1.1. BACKGROUND OF THE STUDY
Linguistic Ethnography (LE) is a relatively new term that originated in the United Kingdom (UK) and broadly speaking, designates “a particular configuration of interests within the broader field of socio- and applied linguistics [which constitute] a theoretical and methodological development orientating towards particular, established traditions but defining itself in the new intellectual climate of post/structuralism and late modernity” (Creese 2008). In a discussion paper on Ethnography published by the UK Ethnography Forum over a decade ago, its general orientation was described as follows: Although ethnographic research differs in how far it seeks to make claims about either language, communication or the social world, Ethnography generally holds that to a considerable degree, language and the social world are mutually shaping, and that close analysis of situated language use can provide both fundamental and distinctive insights into the mechanisms and dynamics of social and cultural production in everyday activity. (Rampton et al., 2004). While constituting a powerful account of what LE is about, these statements open up the door to subsequent questions regarding the very contribution of the term to the existing knowledge that is “out there” in the social sciences.
An underlying assumption in sociolinguistics is that much of communication is directed toward keeping an individual society going; that is, an important function of communication is social maintenance. More recent views hold that language (along with other cultural behavior) does more than just that; it serves to construct and sustain social reality. Thus, the goals of sociolinguistics are not merely to understand the tacit rules and norms of language use that are culturally specific, but should encompass understanding how societies use language to construct those very societies one broad approach to researching the rules, cultural norms, and values that are intertwined with language use is ethnography. Ethnographic research is generally carried out through participant observation. Ethnographies are based on firsthand observations of behavior in a group of people in their natural setting. Investigators report on what they see and hear as they observe what is going on around them. As Duranti (1997) says, ‘ethnography is the written description of the social organization, social activities, symbolic and material resources, and interpretive practices characteristic of a particular group of people.’ Ethnographers ask themselves what is happening and they try to provide accounts which show how the behavior that is being observed makes sense within the community that is being observed. As John stone (2004) says, ethnography ‘presupposes . . . that the best explanations of human behavior are particular and culturally relative’ rather than general and universal. Such studies are also qualitative rather than quantitative. In ethnographies of speaking the focus is on the language the participants are using and the cultural practices such language reflects.

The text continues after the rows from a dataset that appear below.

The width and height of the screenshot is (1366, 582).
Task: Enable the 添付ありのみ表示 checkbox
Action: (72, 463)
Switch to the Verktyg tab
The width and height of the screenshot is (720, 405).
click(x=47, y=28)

1.2. STATEMENT OF THE GENERAL PROBLEM
Overtime, the major problem in communication has been language as different
1.3. AIMS AND OBJECTIVES OF THE STUDY
The major aim of this study is to examine the ethnographic approaches to language study. Other objectives of the study are;
1. To examine the need for effective language study.
2. To examine why the term ethnography has been coined.
3. To assess the current approaches to language study in Nigeria schools and colleges.
4. To recommend ways of improving language study in Nigeria.
1.4. RESEARCH QUESTIONS
1. What is the need for effective language study?
2. Why has the term ethnography been coined?
3. What are the current approaches to language study in Nigeria schools and colleges?
4. What are the ways of improving language study in Nigeria?
1.5. SIGNIFICANCE OF THE STUDY
The study would be of immense importance towards the development and study of language in educational institutions in Nigeria. The study would also benefit students, researchers and scholars who are interested in developing a further study on the subject matter.
1.6. SCOPE AND LIMITATION OF THE STUDY
This study is on ethnographic approaches to language study.
LIMITATION OF THE STUDY
Financial constraint: Insufficient fund tends to impede the efficiency of the researcher in sourcing for the relevant materials, literature or information.
Time constraint: The researcher will simultaneously engage in this study with other academic work. This consequently will cut down on the time devoted for the research work.